— Вы и так это неплохо подали.
— Ну, хватит! — воскликнул Брюннер. — Мне надоела ваша враждебность. Сам говори с ним, Аль!
— Марк, — произнес Женер подчеркнуто спокойным тоном, — в свете всего сказанного мне представляется, что вам было бы лучше не присутствовать на вечернем заседании совета.
— Понятно, — сказал Марк. — Только незачем было это так обставлять.
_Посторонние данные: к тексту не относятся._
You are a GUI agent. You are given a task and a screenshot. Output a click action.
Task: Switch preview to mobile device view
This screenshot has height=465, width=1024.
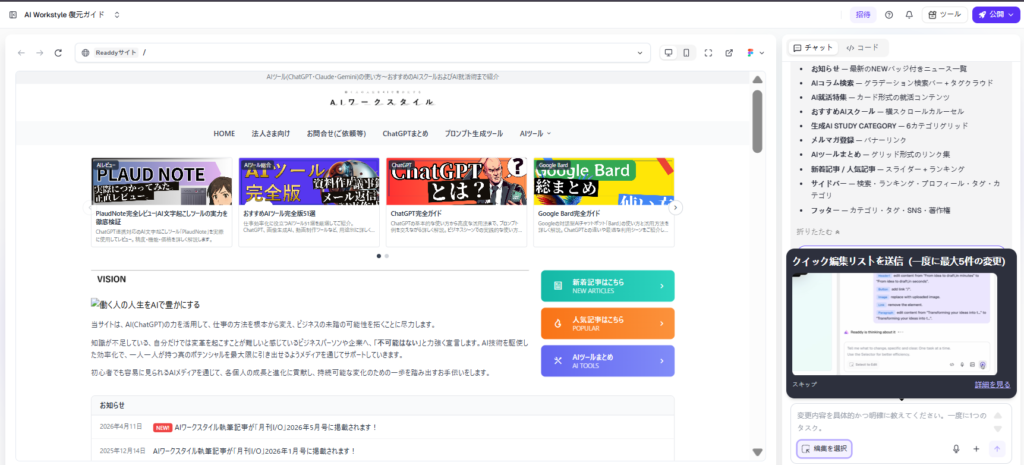point(687,52)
Я знал, что этим кончится, но…
— Могут быть два варианта…
— …но мне представляется, что я, напротив, должен присутствовать на заседании.
— …два варианта, мой мальчик. Мадемуазель Ламбер либо станет отрицать ваши слова, и тогда ваше присутствие не даст вам никакого преимущества, либо она изобличит Драпье, и тогда…
— И тогда вытащат историю с Морелем. Я знаю, — сказал Марк.
— Брюннер пойдет на заседание, мы же — Бетти, вы и я — спокойно останемся здесь. А там будет видно.
— Нет, — ответил Марк.
— Подумайте, — сказал Женер. — У нас еще много времени. Подумайте еще.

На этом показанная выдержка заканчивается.